Food inflation is flaring up around the world, but not in Canada -- at least not yet.



Food prices are up 1.7 per cent in December from a year ago, a bit higher than the 1.5-per-cent rate in November but well below Canada’s overall inflation rate of 2.4 per cent.



It’s a far cry from India, where food inflation is running at 16 per cent. The United Nations measure of food prices hit a record last month amid surging commodity prices like energy, rising demand and poor weather in some parts. Price pressure has even forced McDonald’s Corp. to raise prices on some items.



“Food inflation is still relatively low in Canada...especially compared with other countries,” says Charles St-Arnaud at Nomura Global Economics in New York.



Canadians have been shielded, for several reasons. Competition is heating up in the retail sector, with pressure from the likes of Wal-Mart forcing other retailers to keep prices in check. And a currency at parity is reducing the cost of imports, and prompting some stores to trim prices.



Last year, food prices averaged just 1.4 per cent higher, a steep slowdown from 2009, when they rose 4.9 per cent. Prices for food bought from stores rose just 1 per cent, much slower than the 5.5-per-cent rise in 2009.



“The smaller increase in food prices can be largely explained by falling prices for fresh fruits and vegetables...and by softer price increases for meat as well as for bakery and cereal products,” Statistics Canada says.



If there is any heat on the food side, it’s from eating in restaurants.

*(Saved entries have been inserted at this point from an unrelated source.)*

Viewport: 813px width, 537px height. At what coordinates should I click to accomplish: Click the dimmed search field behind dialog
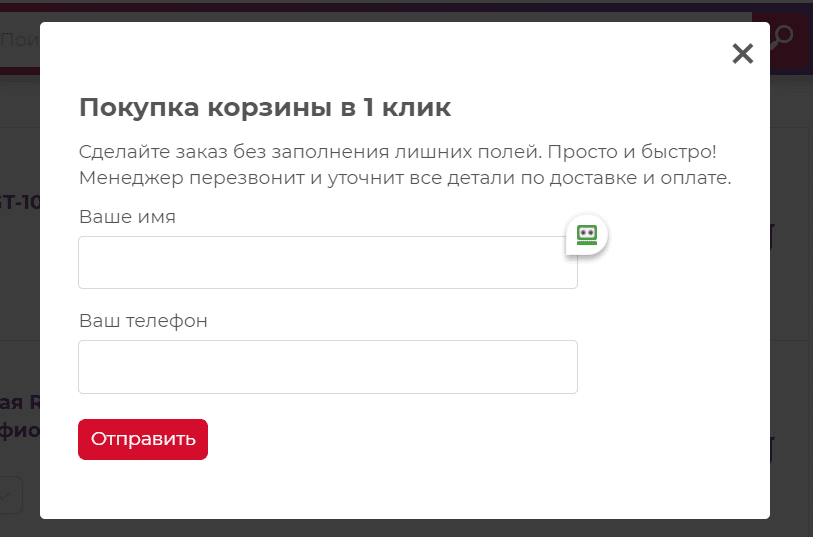tap(20, 39)
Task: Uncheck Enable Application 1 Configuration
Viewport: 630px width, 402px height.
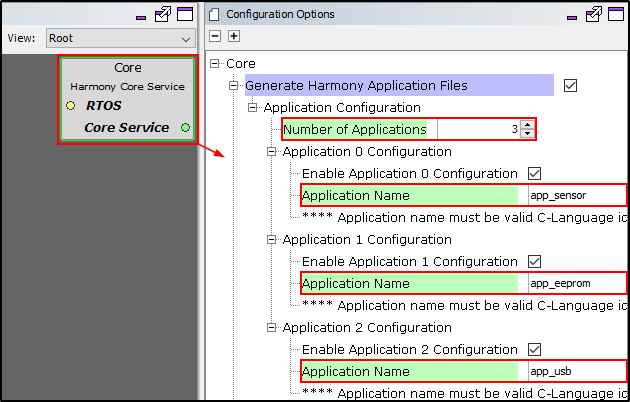Action: 534,261
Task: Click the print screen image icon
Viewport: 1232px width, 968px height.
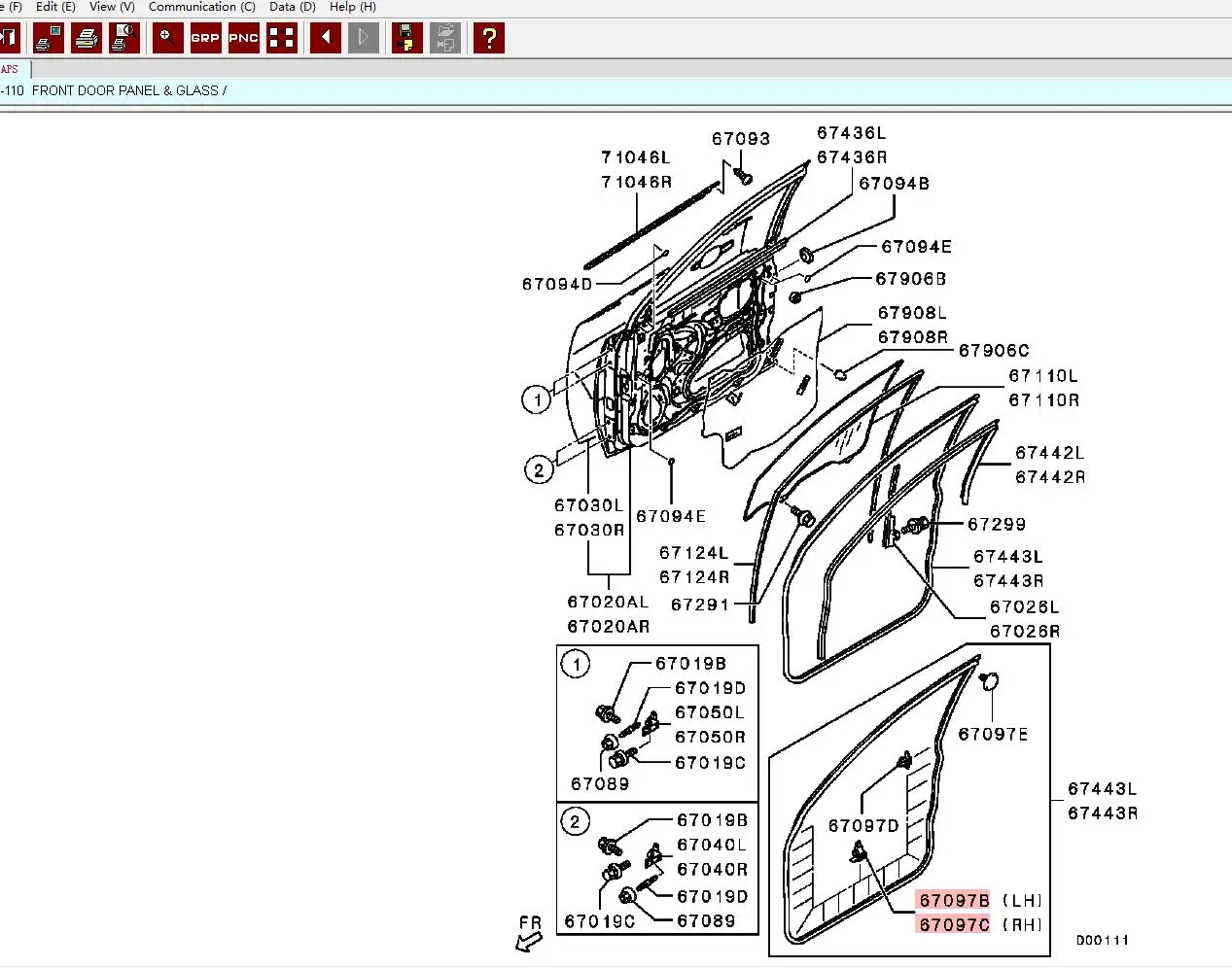Action: (49, 38)
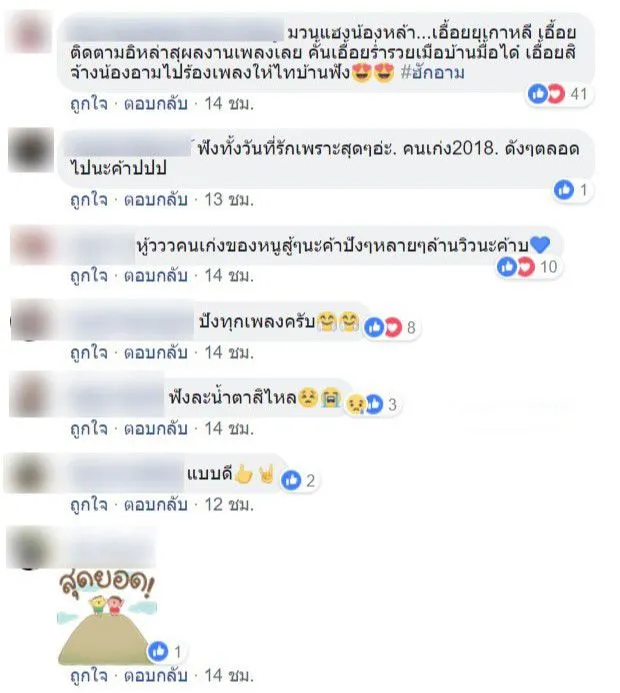Viewport: 620px width, 693px height.
Task: Click the sad and like reactions count 3
Action: [x=373, y=404]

Food bought in restaurants rose 2.4 per cent from a year earlier, led by an increase in table-service establishments.



Here is a sample of some other changes in food prices in December, and how they compared with a year earlier:



  • Ham and bacon: 8.6 per cent.


  • Canned and preserved fish: -4.1per cent.


  • Cheese: 0.7 per cent.


  • Pasta: -5.7 per cent.


  • Tomatoes: -20.6 per cent.


  • Wine bought from stores: -1 per cent.